If my Facebook wall during late 2011 and 2012 is any indication, Insidious gained a lot of fans thanks to streaming on Netflix. In fact, it was rated more than 1.8 million times on the streaming service (which is a huge number for a movie that was only seen 7 million times in theaters). Studios behind horror movies should keep this in mind when deciding whether to license their properties to Netflix, as they can add to their tallies twice: Once with licensing fees, and again when the sequel boasts a bigger box-office. I wouldn’t be surprised, in fact, if a movie like Tucker and Dale vs. Evil, which has played well for a couple of years on Netflix, eventually landed a sequel, even if it is of the straight-to-Netflix variety. The studios behind recent horror movie hits, The Conjuring and The Purge, should also take notice, especially if they are planning sequels (and, of course, they are). An inevitable Insidious: Chapter 3 would also benefit if Chapter 2 were once again licensed for Netflix.
While we’re on the subject of the box-office power of Insidious: Chapter 2, let’s place its opening weekend in context with the other nine highest grossing opening weekends of all time for horror movies.
Paranormal Activity 3 — $53 million
The Conjuring — $41.8 million
Insidious: Chapter 2: $41 million
Paranormal Activity 2 — $40.6 million
Friday the 13th (2009) — $40.5 million
The Grudge — $39.1 million
Freddy Vs. Jason — $36.4 million
The Ring Two — $35 million
Scream 3 — $34.7 million
The Purge — $34 million
The Devil Inside — $33 million
I should also note that the Paranormal Activity movies have had runs on Netflix, too, which was no doubt instrumental in their sequels’ successes.

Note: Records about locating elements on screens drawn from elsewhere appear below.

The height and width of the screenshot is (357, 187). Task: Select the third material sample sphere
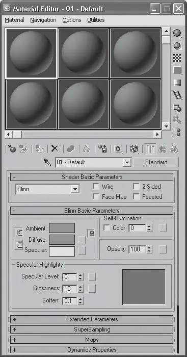click(136, 53)
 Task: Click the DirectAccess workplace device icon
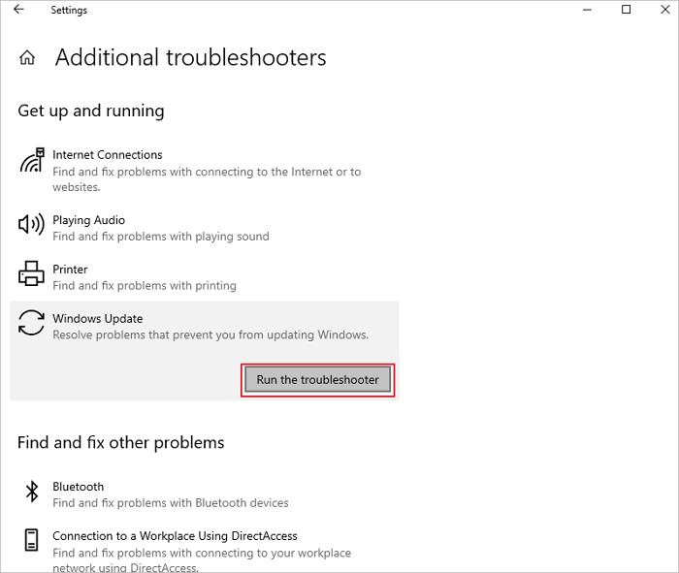point(31,542)
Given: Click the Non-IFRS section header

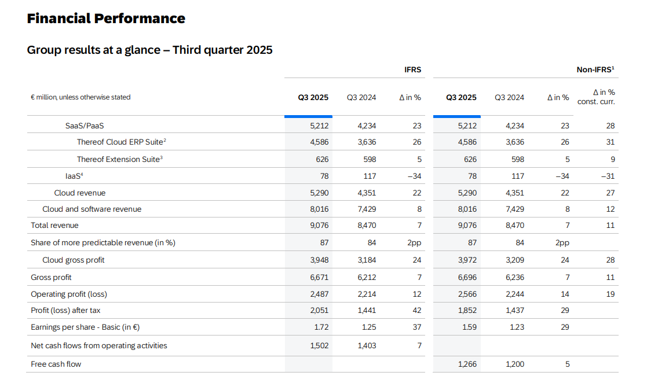Looking at the screenshot, I should (595, 69).
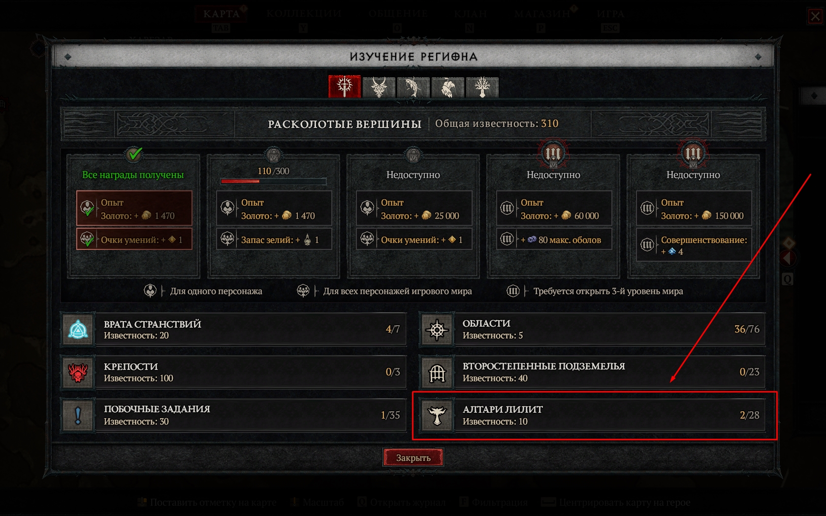This screenshot has width=826, height=516.
Task: Click the 80 макс. оболов reward entry
Action: point(554,239)
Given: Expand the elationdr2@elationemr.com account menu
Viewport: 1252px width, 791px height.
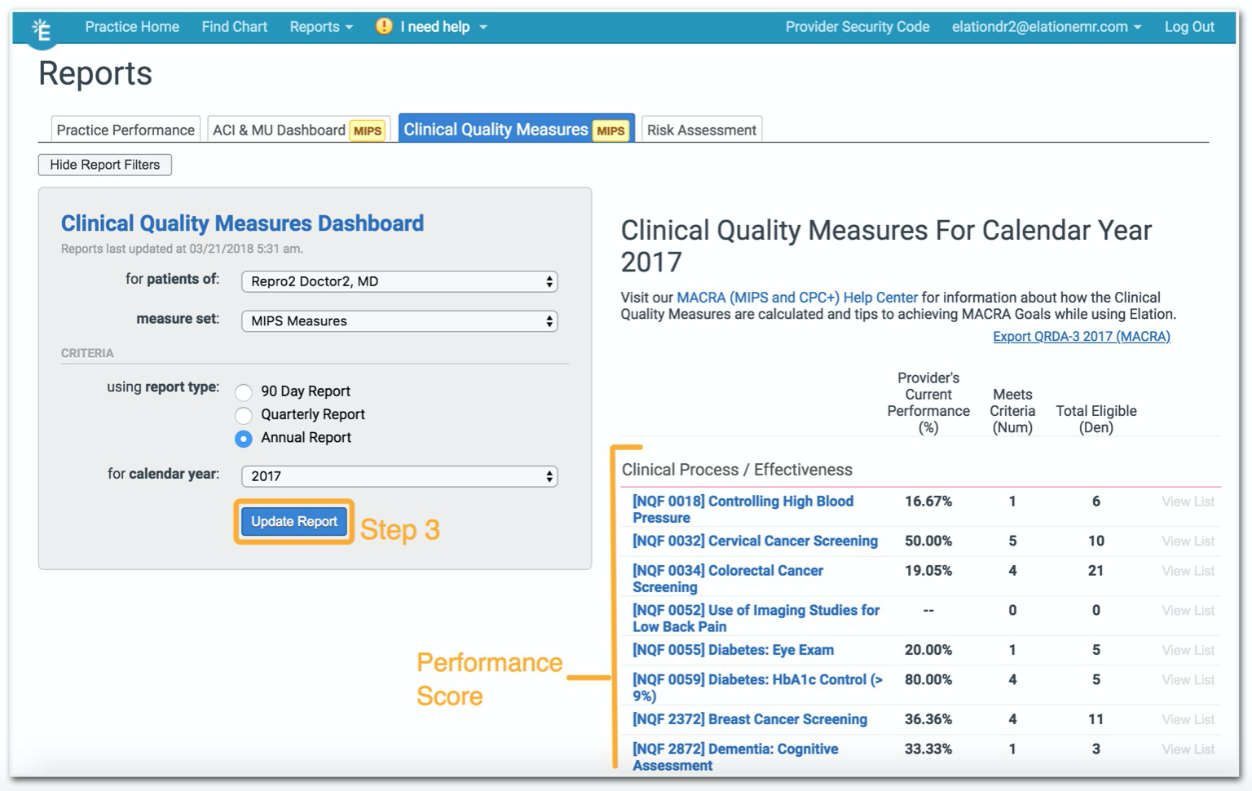Looking at the screenshot, I should [x=1046, y=26].
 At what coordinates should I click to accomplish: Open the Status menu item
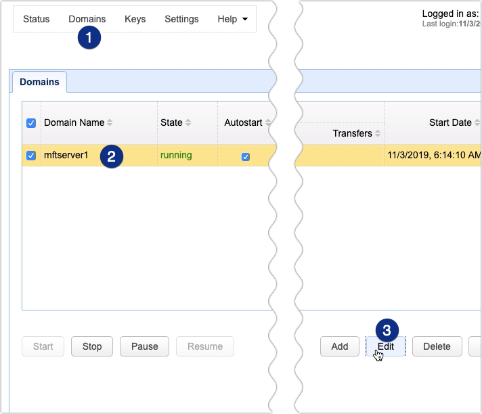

As for the rest of the box office: The only other wide release this weekend was Robert DeNiro, Michelle Pfeiffer and Tommy Lee Jones’ The Family, and it fizzled, raking in a meager $13.9 million. Meanwhile, at number three, Riddick saw a whopping 66 percent drop, bringing in only $6.5 million in its second weekend, while at four and five, The Butler and We’re the Millers continue to add to their sleeper hit totals, arriving at $99 million and $131 million, respectively.